会計名及び科目 一般会計 (組織)農林水産本省 (項)農地等保全管理事業費
部局等の名称 東北農政局
補助の根拠 土地改良法(昭和24年法律第195号)
事業主体 山形県
補助事業 ため池等整備
補助事業の概要 ため池を改修するため、平成3年度から8年度までの間に、堤体工、底樋工等を施工するもの
事業費 284,000,000円
上記に対する国庫補助金交付額 142,920,000円
不当と認める事業費 6,563,160円
不当と認める国庫補助金交付額 3,120,200円
 上記の補助事業において、事業の施行が適切でなかったため事業費が不経済となっており、これに係る国庫補助金相当額3,120,200円が不当と認められる。

1 補助事業の概要

 この補助事業は、山形県が、尾花沢市野黒沢堤地区において、老朽化した野黒沢堤を改修するため、平成3年度から8年度までの間に、ため池等整備事業として堤体工、斜樋工、底樋工等を事業費計284,000,000円(国庫補助金計142,920,000円)で実施したものである。

 このうち堤体工は、堤体盛土のうち池側の部分の土を遮水性の高い土と入れ替えるなどして堤体を補強するもので、斜樋工及び底樋工は、既設の斜樋及び底樋に代わる新しい斜樋及び底樋を設置するものである。この斜樋及び底樋は、取水のための施設で、斜樋からため池の水を取り入れ、これを底樋を通じて堤外に流して用水として供給するようになっている(参考図参照)

 本件事業に先立ち、同県では、2年度に事前調査を行い、事業計画を策定している。この事業計画によると、既設の斜樋及び底樋の周囲の地盤にパイピング現象(注) が発生し、これによる漏水量が許容基準を大きく上回っており、堤体についても全体にわたって漏水が確認され、ため池全体が脆弱化している状況であるとし、これに対処するため本件事業を行うものとしている。
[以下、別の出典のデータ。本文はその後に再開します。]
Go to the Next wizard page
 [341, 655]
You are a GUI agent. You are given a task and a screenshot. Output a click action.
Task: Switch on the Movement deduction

 そして、上記のうち底樋については、既設の底樋(内径60cmの遠心力鉄筋コンクリート管。以下「旧底樋」という。)を、その周囲も含めて全延長にわたってモルタルを充てんして閉鎖するとともに、新たな底樋(内径80cmの遠心力鉄筋コンクリート管。以下「新底樋」という。)を、旧底樋の呑口部と吐口部付近を直線で結んだ位置に、堤体を開削して行う開削工法により設置していた。

2 検査の結果

 検査したところ、事業の計画及び設計が適切でなかったため、次のとおり、底樋工の工法の選定が適切を欠いていたり、必要がなかった排水工事を実施する結果となっていたりなどしていた。

(ア) 新底樋を開削工法により設置したのは、事業計画の策定に当たり、旧底樋が呑口部と吐口部付近を結んだ直線に位置するとされていた計画図を基にして、その位置に新底樋を開削工法により設置することとすれば、その際にパイピング現象が発生している旧底樋を撤去する方法によって漏水の処置ができるとしたことによるものである。そして、5年度に底樋工を実施する際にも、これを踏襲して設計していた。

 しかし、上記の計画図における旧底樋の位置は、事前調査においてその呑口部と吐口部だけを調査して全体の位置の調査を十分行わないまま、想定により呑口部と吐口部付近を直線で結んだ位置にあるとしていたもので、実際には大きく迂回して設置されていたため、新底樋の設置位置を開削しただけでは旧底樋を撤去することはできないものであった。そして、新底樋を設置するだけであれば、ため池の堤高が13.6mと高いために土工量が多くなる開削工法より、管を堤体に圧入して設置する推進工法が経済的であった。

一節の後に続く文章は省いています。